▸ **Task instructions**
Each line from the opening of the records that follow to the line with "You are a computer-use agent. The" needs to be written out exactly. Add nothing.

START Records provided

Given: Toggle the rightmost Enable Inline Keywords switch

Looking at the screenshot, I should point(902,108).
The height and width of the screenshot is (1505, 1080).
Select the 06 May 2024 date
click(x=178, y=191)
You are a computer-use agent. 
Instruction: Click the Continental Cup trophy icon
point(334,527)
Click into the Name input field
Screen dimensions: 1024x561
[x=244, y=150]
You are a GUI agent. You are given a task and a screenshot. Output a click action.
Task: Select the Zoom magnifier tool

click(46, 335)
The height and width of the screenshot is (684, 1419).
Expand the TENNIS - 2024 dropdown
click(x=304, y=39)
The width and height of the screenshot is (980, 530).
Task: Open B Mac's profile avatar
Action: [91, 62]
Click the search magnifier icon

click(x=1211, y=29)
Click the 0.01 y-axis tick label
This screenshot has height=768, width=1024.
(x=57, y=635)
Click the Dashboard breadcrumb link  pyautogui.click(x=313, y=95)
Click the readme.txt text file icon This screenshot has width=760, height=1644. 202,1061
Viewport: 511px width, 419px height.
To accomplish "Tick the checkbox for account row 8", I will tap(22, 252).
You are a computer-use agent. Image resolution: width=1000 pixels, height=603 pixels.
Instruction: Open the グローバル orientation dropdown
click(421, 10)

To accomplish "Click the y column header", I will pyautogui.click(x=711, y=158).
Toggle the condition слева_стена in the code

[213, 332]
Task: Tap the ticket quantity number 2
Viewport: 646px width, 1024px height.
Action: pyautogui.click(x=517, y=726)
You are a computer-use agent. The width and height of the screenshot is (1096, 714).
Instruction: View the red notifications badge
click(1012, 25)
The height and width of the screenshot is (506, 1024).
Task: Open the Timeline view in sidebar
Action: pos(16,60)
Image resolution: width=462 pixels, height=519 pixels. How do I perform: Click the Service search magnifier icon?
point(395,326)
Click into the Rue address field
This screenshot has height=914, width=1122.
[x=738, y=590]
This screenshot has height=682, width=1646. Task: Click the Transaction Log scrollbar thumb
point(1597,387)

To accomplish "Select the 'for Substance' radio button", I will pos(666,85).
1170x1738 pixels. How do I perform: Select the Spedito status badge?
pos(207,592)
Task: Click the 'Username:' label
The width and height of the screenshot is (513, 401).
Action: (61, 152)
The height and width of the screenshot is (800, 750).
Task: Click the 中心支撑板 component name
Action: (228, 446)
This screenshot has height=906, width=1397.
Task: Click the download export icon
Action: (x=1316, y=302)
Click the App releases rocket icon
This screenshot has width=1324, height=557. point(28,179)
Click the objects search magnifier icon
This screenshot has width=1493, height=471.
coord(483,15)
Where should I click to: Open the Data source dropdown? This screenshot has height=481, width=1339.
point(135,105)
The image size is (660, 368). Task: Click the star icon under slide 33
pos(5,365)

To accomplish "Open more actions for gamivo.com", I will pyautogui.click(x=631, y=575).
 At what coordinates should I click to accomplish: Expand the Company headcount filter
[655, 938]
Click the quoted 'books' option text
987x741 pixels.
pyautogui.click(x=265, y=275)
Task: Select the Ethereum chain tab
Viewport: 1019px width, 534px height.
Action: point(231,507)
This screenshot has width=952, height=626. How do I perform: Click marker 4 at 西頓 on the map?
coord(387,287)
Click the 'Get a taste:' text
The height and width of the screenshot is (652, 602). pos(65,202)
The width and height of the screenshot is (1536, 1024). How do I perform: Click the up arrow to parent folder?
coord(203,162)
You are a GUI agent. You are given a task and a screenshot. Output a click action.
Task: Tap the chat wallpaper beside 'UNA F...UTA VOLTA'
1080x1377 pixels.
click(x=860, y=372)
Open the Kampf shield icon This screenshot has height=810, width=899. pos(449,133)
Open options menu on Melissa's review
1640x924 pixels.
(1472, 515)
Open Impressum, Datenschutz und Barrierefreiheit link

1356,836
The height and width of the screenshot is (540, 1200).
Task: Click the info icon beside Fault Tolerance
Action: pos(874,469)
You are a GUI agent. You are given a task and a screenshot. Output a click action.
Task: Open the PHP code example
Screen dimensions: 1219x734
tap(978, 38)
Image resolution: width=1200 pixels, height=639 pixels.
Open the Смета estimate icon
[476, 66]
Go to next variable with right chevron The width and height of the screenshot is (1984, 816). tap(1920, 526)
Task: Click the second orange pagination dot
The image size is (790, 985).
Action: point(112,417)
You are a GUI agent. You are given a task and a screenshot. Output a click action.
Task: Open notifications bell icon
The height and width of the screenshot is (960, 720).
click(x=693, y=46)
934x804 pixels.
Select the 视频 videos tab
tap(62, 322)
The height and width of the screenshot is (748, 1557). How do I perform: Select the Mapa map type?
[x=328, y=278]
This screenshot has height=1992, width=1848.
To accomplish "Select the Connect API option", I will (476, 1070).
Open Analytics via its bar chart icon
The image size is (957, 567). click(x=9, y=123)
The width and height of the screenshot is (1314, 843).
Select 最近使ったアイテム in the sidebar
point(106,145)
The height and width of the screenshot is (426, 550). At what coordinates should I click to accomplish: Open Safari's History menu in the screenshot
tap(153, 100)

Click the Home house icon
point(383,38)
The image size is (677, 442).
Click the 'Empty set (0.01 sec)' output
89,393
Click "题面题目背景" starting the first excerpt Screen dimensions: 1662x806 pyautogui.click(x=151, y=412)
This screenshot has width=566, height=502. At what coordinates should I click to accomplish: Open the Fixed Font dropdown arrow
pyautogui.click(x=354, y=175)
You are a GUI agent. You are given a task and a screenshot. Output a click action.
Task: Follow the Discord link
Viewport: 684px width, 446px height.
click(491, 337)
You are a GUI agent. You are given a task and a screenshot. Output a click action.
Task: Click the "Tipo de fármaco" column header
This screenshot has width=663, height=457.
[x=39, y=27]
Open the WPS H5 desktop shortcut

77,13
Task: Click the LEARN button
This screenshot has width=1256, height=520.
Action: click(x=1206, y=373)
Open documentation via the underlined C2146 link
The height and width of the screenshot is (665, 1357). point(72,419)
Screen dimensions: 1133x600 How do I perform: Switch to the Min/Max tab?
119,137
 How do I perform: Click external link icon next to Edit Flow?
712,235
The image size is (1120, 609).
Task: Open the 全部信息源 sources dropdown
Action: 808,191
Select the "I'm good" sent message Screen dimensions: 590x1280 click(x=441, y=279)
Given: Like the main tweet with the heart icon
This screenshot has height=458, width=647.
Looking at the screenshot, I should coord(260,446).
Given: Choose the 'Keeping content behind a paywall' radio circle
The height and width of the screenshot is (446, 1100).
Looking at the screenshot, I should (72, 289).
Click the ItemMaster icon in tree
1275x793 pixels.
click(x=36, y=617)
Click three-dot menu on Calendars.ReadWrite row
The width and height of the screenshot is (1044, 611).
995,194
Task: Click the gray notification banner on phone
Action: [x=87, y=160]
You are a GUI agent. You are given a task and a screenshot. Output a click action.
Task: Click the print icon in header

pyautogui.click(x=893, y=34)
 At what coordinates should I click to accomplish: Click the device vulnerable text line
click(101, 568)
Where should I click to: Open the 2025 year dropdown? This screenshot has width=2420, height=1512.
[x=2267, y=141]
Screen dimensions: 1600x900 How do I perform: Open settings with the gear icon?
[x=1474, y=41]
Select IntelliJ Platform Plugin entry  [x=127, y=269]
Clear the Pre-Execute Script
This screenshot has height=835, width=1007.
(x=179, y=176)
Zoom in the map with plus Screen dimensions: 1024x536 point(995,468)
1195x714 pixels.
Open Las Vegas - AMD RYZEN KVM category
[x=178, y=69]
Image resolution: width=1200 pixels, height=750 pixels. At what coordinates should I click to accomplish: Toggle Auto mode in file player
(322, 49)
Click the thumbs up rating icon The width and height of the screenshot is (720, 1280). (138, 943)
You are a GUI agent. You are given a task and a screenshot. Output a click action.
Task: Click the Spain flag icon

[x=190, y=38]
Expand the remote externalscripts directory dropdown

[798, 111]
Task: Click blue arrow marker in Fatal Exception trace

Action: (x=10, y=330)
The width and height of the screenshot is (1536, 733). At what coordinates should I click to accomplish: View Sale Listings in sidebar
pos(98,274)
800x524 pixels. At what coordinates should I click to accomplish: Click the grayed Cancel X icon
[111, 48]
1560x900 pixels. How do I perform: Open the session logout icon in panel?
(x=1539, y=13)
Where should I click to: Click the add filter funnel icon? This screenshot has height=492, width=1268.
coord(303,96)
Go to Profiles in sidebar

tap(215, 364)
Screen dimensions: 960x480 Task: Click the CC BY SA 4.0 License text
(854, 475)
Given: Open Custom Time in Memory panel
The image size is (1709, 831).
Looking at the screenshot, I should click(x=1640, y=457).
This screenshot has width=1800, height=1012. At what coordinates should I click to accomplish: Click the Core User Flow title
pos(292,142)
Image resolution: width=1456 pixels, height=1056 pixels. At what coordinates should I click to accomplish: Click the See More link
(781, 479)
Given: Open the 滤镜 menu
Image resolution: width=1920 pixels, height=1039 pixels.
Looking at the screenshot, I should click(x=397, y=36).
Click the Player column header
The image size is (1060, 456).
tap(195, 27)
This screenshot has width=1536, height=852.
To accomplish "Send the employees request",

END Records provided

▸ **Exercise result**
Given: Toggle the rightmost Enable Inline Keywords switch

Looking at the screenshot, I should point(902,108).
The height and width of the screenshot is (1505, 1080).
Select the 06 May 2024 date
click(x=178, y=191)
You are a computer-use agent. 
Instruction: Click the Continental Cup trophy icon
point(334,527)
Click into the Name input field
Screen dimensions: 1024x561
[x=244, y=150]
You are a GUI agent. You are given a task and a screenshot. Output a click action.
Task: Select the Zoom magnifier tool

click(46, 335)
The height and width of the screenshot is (684, 1419).
Expand the TENNIS - 2024 dropdown
click(x=304, y=39)
The width and height of the screenshot is (980, 530).
Task: Open B Mac's profile avatar
Action: [91, 62]
Click the search magnifier icon

click(x=1211, y=29)
Click the 0.01 y-axis tick label
This screenshot has height=768, width=1024.
(x=57, y=635)
Click the Dashboard breadcrumb link  pyautogui.click(x=313, y=95)
Click the readme.txt text file icon This screenshot has width=760, height=1644. 202,1061
Viewport: 511px width, 419px height.
To accomplish "Tick the checkbox for account row 8", I will tap(22, 252).
You are a computer-use agent. Image resolution: width=1000 pixels, height=603 pixels.
Instruction: Open the グローバル orientation dropdown
click(421, 10)

To accomplish "Click the y column header", I will pyautogui.click(x=711, y=158).
Toggle the condition слева_стена in the code

[213, 332]
Task: Tap the ticket quantity number 2
Viewport: 646px width, 1024px height.
Action: pyautogui.click(x=517, y=726)
You are a computer-use agent. The width and height of the screenshot is (1096, 714).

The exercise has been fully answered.